WHAT THIS TASK INVOLVES: From the entries that follow, list every line in which the string "click" appears.

PROVIDED DATA:
━━━

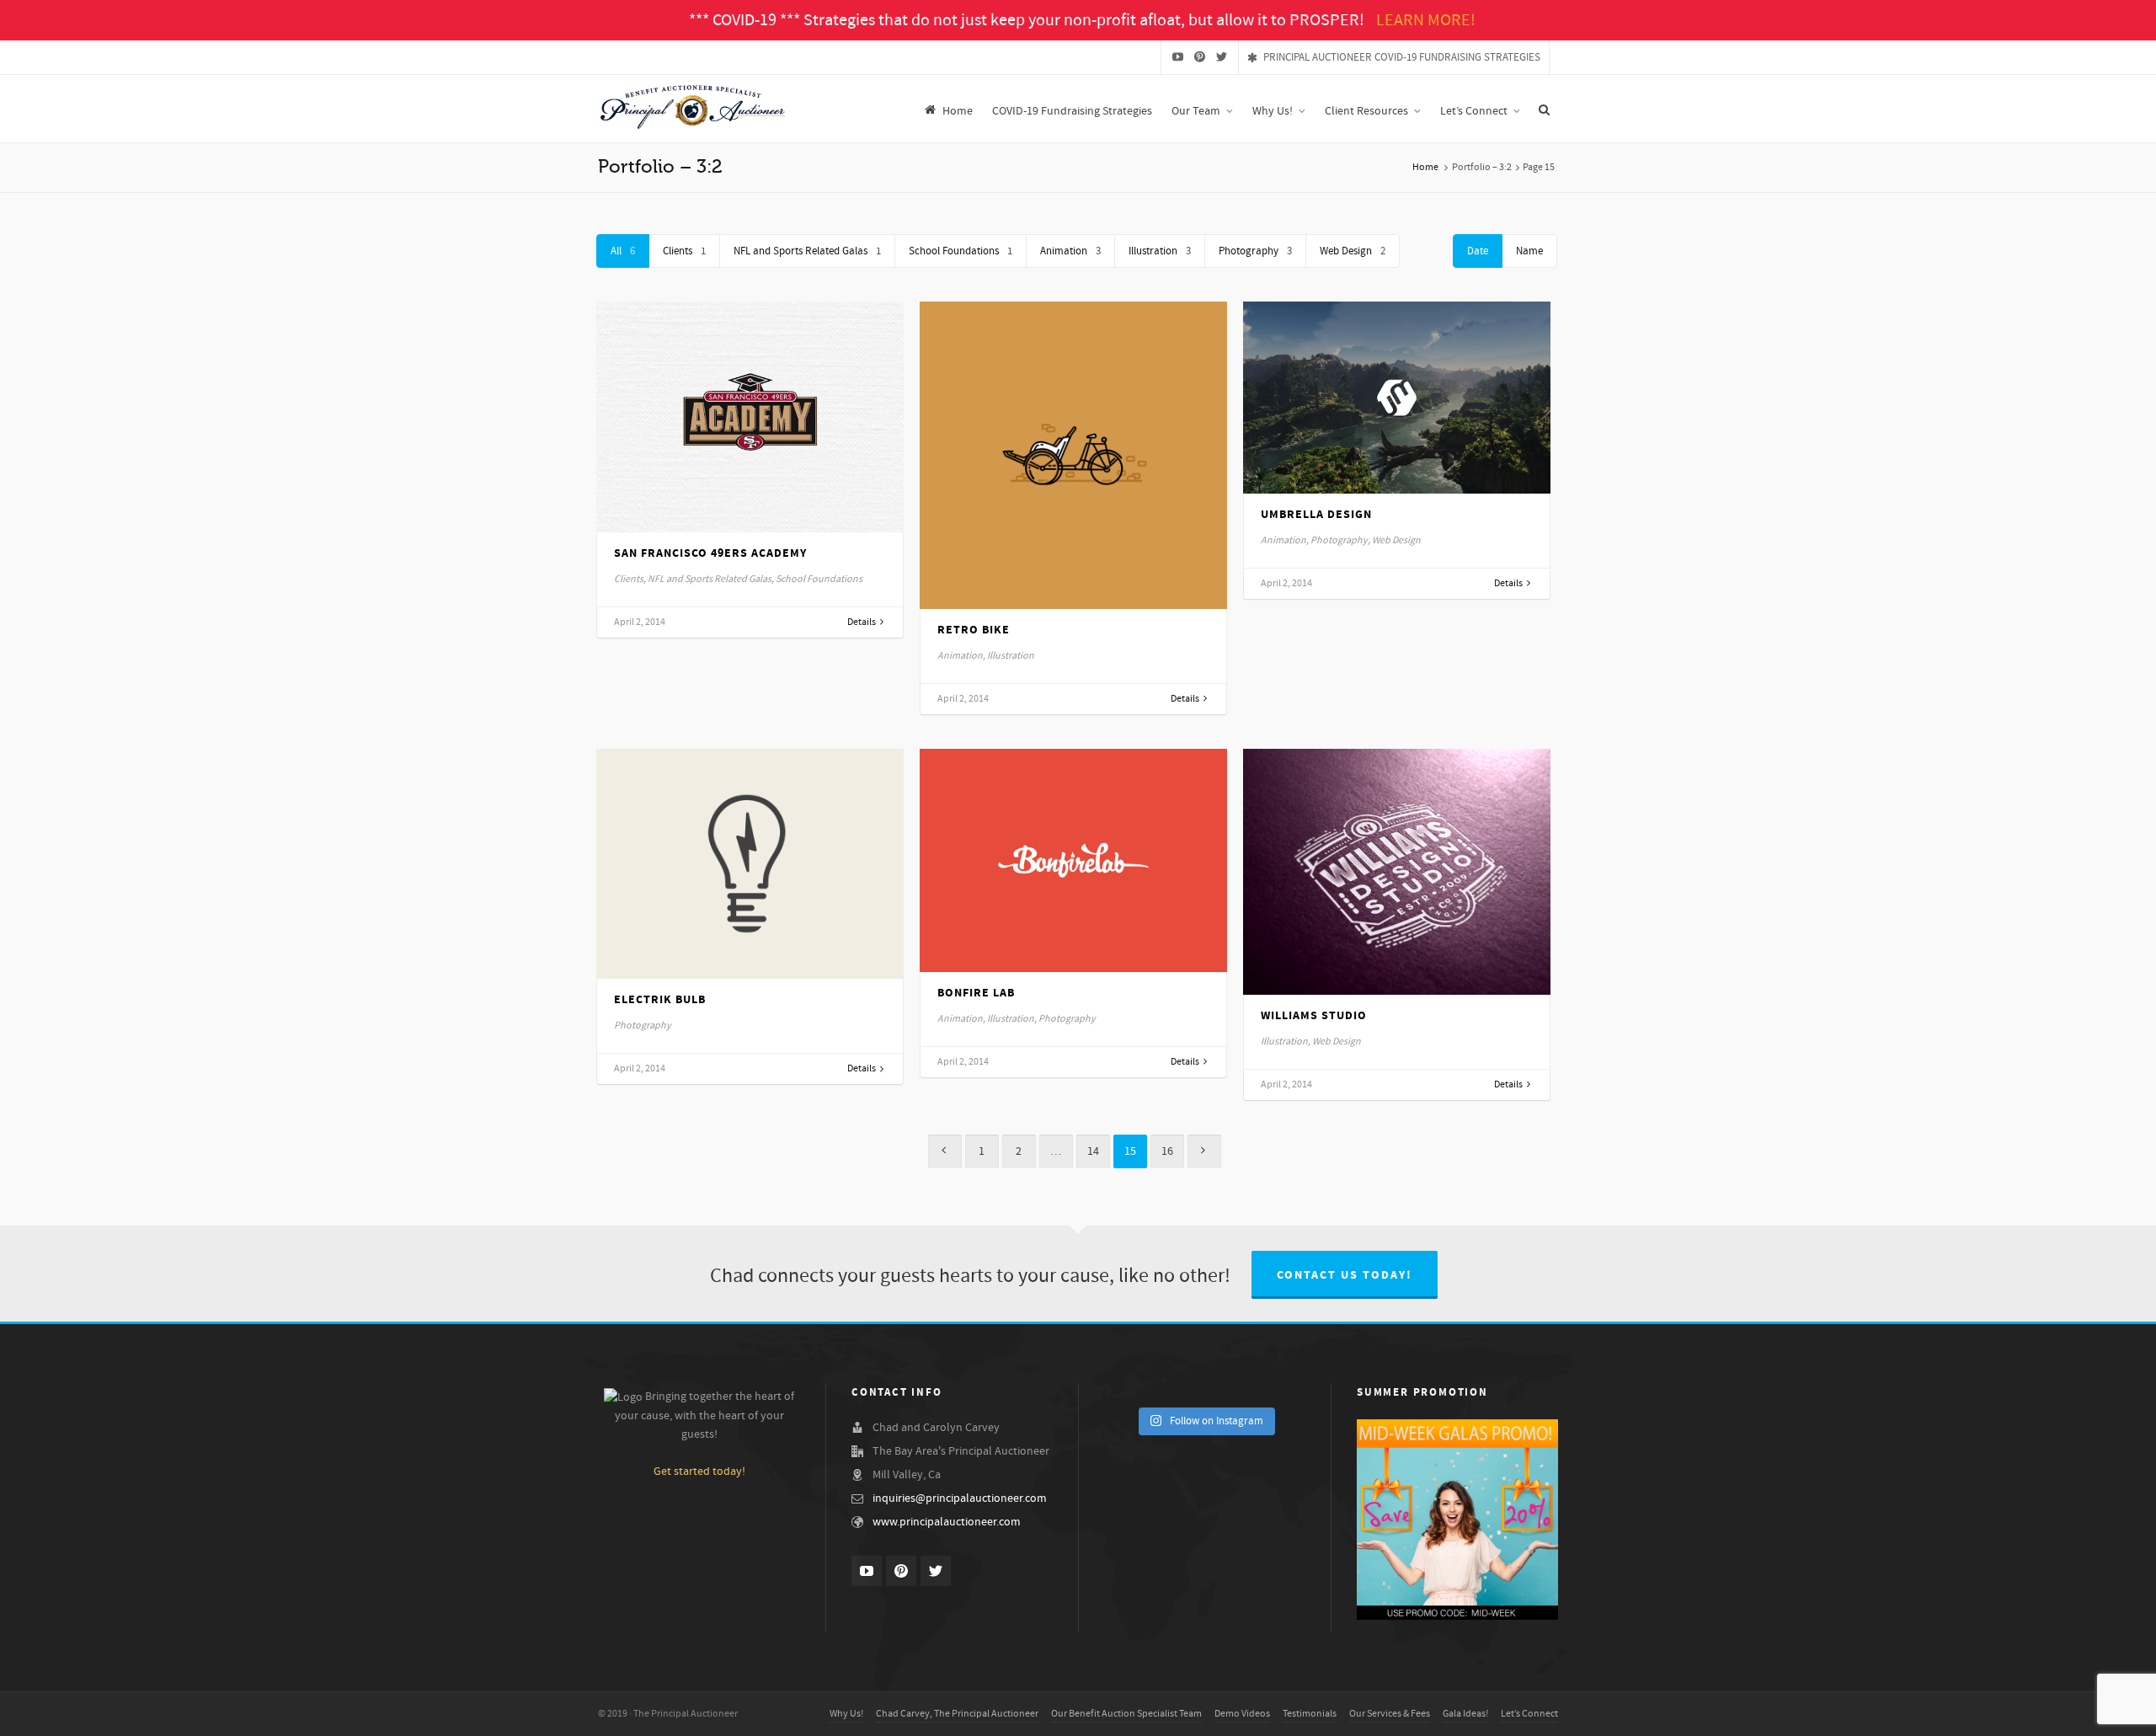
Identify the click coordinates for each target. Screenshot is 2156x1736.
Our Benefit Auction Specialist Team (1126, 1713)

━━━

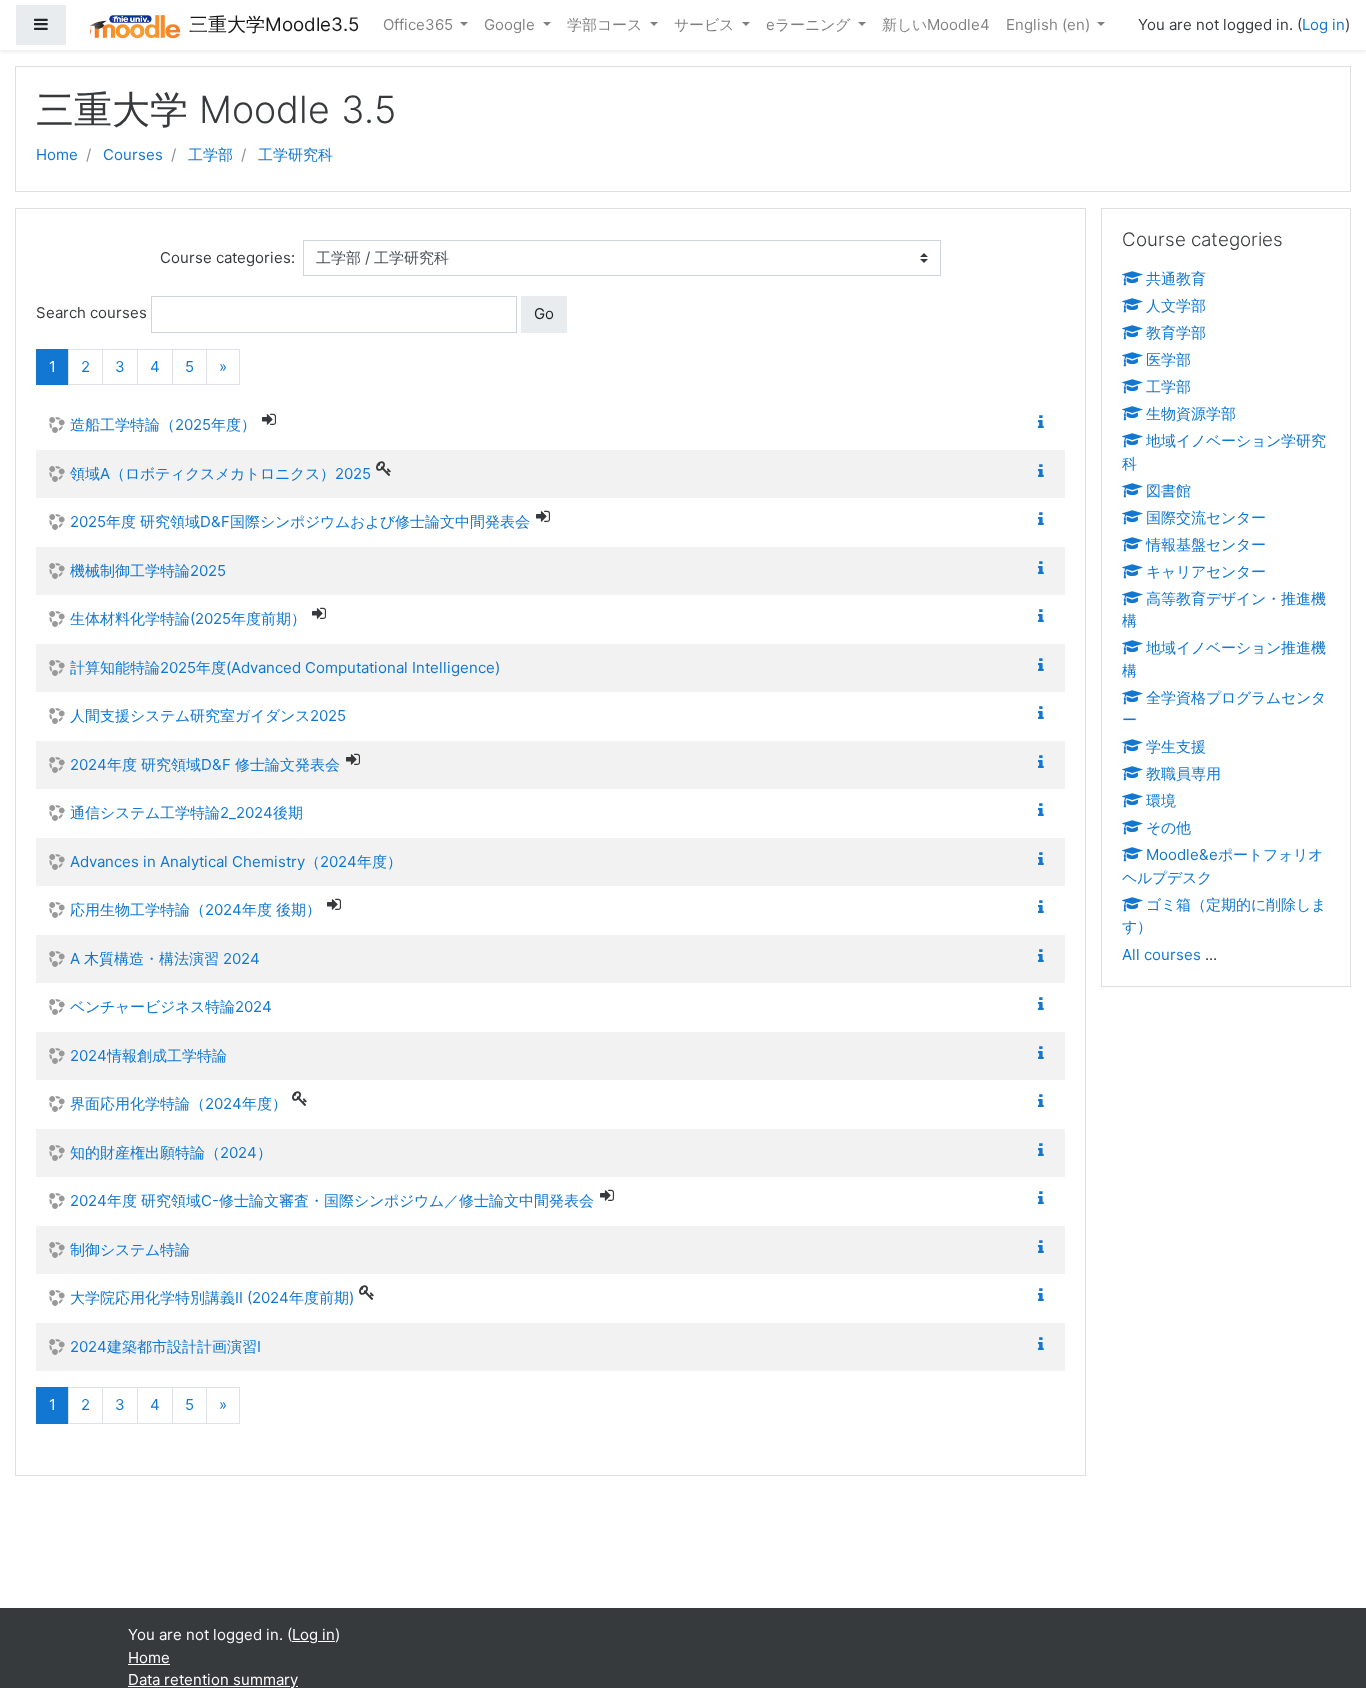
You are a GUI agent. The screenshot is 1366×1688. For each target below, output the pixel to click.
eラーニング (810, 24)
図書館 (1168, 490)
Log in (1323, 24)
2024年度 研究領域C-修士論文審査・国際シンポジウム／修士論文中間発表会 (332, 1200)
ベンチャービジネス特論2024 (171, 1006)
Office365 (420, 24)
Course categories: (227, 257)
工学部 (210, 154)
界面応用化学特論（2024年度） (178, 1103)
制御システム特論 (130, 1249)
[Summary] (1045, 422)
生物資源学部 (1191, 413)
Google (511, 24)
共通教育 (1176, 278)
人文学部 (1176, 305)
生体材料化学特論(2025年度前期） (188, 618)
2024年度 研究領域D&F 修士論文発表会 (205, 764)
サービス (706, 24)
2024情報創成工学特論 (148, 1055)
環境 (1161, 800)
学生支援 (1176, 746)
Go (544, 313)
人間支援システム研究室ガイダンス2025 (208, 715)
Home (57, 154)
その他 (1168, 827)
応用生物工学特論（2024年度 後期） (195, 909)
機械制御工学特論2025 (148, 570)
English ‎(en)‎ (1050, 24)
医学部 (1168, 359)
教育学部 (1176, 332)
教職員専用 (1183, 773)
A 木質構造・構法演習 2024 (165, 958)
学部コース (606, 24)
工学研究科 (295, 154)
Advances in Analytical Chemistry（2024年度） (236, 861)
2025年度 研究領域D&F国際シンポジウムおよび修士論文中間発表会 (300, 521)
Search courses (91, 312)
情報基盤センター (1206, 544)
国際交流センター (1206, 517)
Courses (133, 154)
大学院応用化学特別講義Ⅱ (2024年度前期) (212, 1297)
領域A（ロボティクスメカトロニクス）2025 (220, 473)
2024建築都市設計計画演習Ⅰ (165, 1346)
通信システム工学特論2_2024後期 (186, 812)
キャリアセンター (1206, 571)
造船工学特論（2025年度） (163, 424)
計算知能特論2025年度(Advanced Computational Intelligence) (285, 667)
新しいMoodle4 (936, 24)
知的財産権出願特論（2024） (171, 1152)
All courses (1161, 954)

━━━

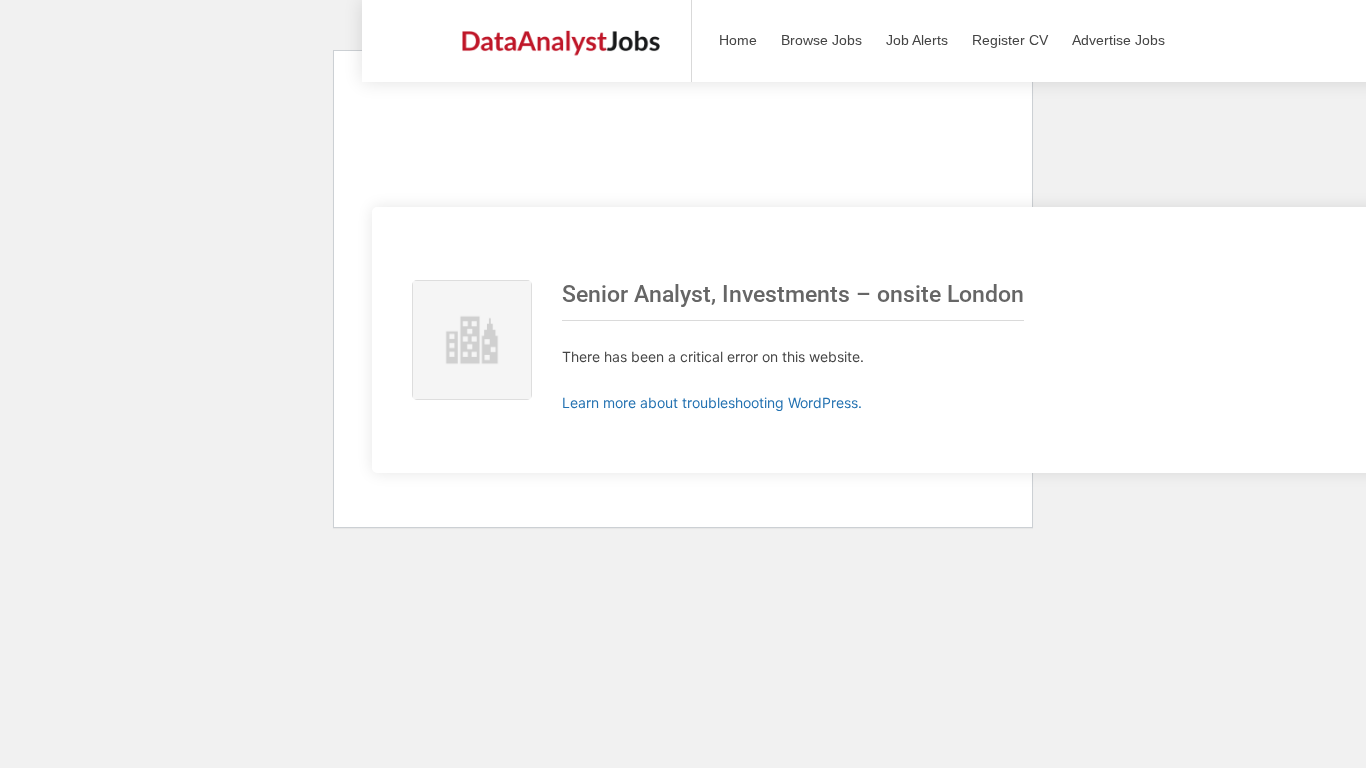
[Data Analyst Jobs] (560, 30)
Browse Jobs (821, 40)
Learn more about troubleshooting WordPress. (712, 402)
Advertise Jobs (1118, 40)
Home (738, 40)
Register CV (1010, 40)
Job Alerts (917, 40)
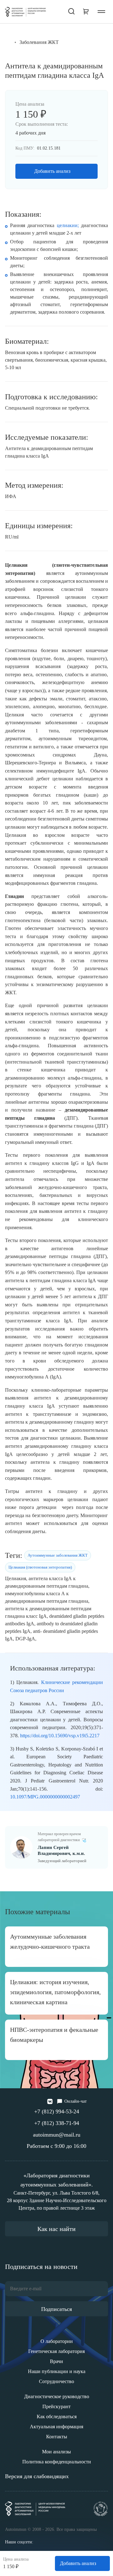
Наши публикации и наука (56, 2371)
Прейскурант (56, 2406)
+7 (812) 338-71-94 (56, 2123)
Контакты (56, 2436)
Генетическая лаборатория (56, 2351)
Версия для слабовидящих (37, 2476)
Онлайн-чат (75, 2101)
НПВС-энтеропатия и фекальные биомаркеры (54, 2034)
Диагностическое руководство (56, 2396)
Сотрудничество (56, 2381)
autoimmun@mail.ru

━━━

RESPONSE TO THE TASK:
Identify the click coordinates for each target. Screenshot is 2156x1736.
You are a GUI agent. The screenshot is 1366×1688. For each target below, output the pixel to click.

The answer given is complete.